BAB XI PEMUSNAHAN Bagian Kesatu
Prinsip Umum
Pasal 216
Pemusnahan barang milik daerah dilakukan apabila:
a. tidak dapat digunakan, tidak dapat dimanfaatkan, dan/atau tidak dapat dipindahtangankan; atau
b. terdapat alasan lain sesuai dengan ketentuan peraturan perundang-
undangan.
Pasal 217
(1) Pemusnahan dilaksanakan oleh Pengguna Barang setelah mendapat persetujuan Bupati, untuk barang milik daerah pada Pengguna Barang.
(2) Pemusnahan dilaksanakan oleh Pengelola Barang setelah mendapat
persetujuan Bupati, untuk barang milik daerah pada Pengelola Barang. (3) Pelaksanaan pemusnahan sebagaimana dimaksud pada ayat (1) dan (2)
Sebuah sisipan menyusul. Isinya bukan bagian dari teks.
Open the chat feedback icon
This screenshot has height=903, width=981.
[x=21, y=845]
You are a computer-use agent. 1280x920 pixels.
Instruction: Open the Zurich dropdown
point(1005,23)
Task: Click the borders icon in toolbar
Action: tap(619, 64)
dituangkan dalam berita acara dan dilaporkan kepada Bupati.
Pasal 218
Pemusnahan dilakukan dengan cara: a. dibakar; b. dihancurkan;
c. ditimbun; d. ditenggelamkan; atau e. cara lain sesuai dengan ketentuan peraturan perundang-undangan.
Pasal 219
(1) Ketentuan lebih labih lanjut mengenai tata cara pelaksanaan
pemusnahan, ditetapkan dalam Peraturan Bupati.
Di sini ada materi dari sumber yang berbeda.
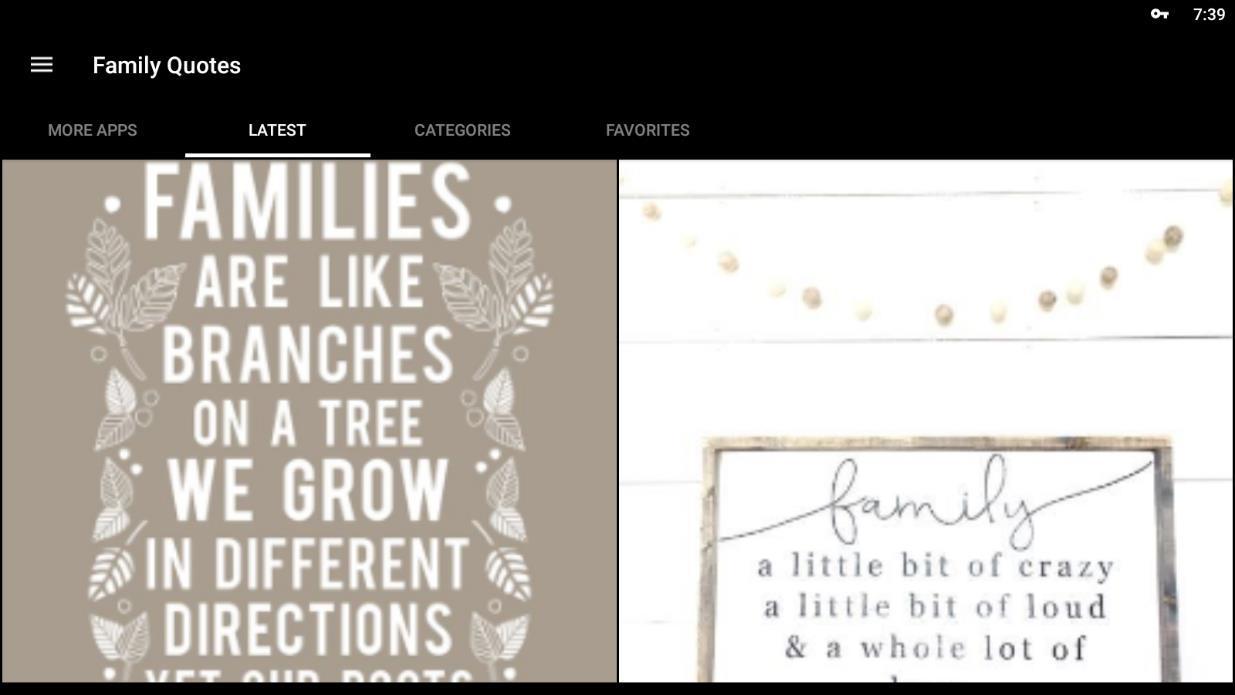Image resolution: width=1235 pixels, height=695 pixels.
Task: Tap the 'ON A TREE' line in left image
Action: (307, 423)
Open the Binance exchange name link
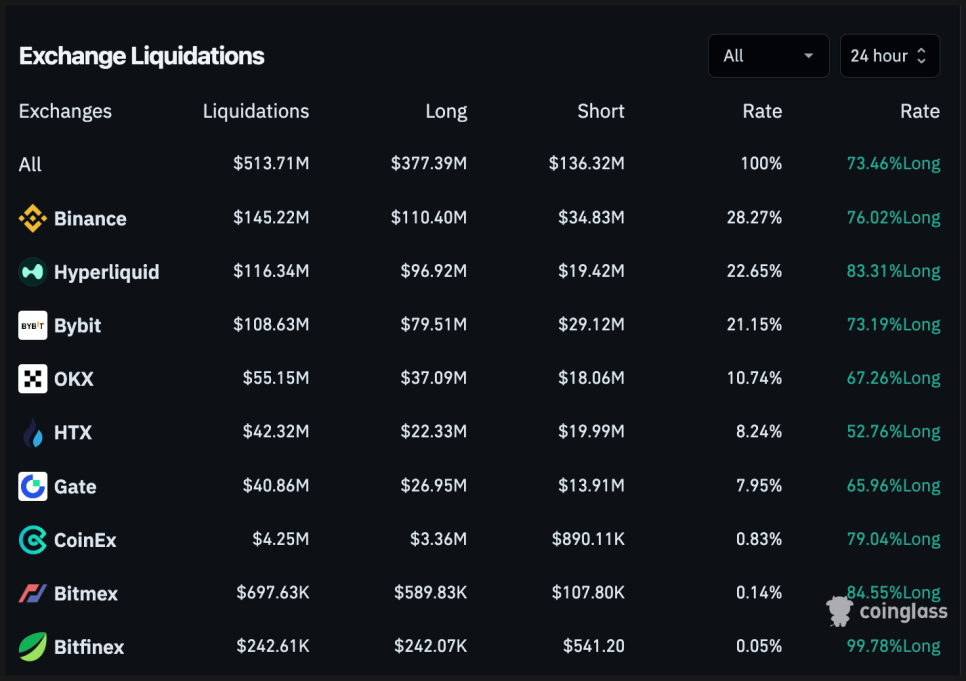966x681 pixels. click(90, 219)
(2) Penetapan Peraturan Bupati mengenai tata cara pelaksanaan pemusnahansebagaimana dimaksud dalam ayat (1) berpedoman pada
ketentuan peraturan perundang-undangan
BAB XII PENGHAPUSAN
Bagian Kesatu Prinsip Umum
Pasal 220
Penghapusan barang milik daerah meliputi: a. penghapusan dari Daftar Barang Pengguna dan/atau Daftar Barang
Kuasa Pengguna;
b. penghapusan dari Daftar Barang Pengelola; dan c. penghapusan dari Daftar Barang Milik Daerah.
Pasal 221
(1) Penghapusan dari Daftar Barang Pengguna dan/atau Daftar Barang
Kuasa Pengguna sebagaimana dimaksud dalam Pasal 220 huruf a,
dilakukan dalam hal barang milik daerah sudah tidak berada dalam penguasaan Pengguna Barang dan/atau Kuasa Pengguna Barang.
(2) Penghapusan dari Daftar Barang Pengelola sebagaimana dimaksud
dalam Pasal 220 huruf b, dilakukan dalam hal barang milik daerah sudah tidak berada dalam penguasaan Pengelola Barang.
(3) Penghapusan dari Daftar Barang Milik Daerah sebagaimana dimaksud dalam Pasal 220 huruf c dilakukan dalam hal terjadi penghapusan sebagaimana dimaksud pada ayat (1) dan ayat (2) disebabkan karena:
a. pemindahtanganan atas barang milik daerah; b. putusan pengadilan yang telah berkekuatan hukum tetap dan sudah
tidak ada upaya hukum lainnya; c. menjalankan ketentuan undang-undang; d. pemusnahan; atau
e. sebab lain.
Pasal 222
(1) Barang milik daerah sudah tidak berada dalam penguasaan Pengelola Barang, Pengguna Barang dan/atau Kuasa Pengguna Barang disebabkan karena:
a. penyerahan barang milik daerah; b. pengalihan status penggunaan barang milik daerah;
c. pemindahtanganan atas barang milik; d. putusan pengadilan yang telah berkekuatan hukum tetap dan sudah
tidak ada upaya hukum lainnya;
e. menjalankan ketentuan peraturan perundang-undangan; f. pemusnahan; atau g. sebab lain.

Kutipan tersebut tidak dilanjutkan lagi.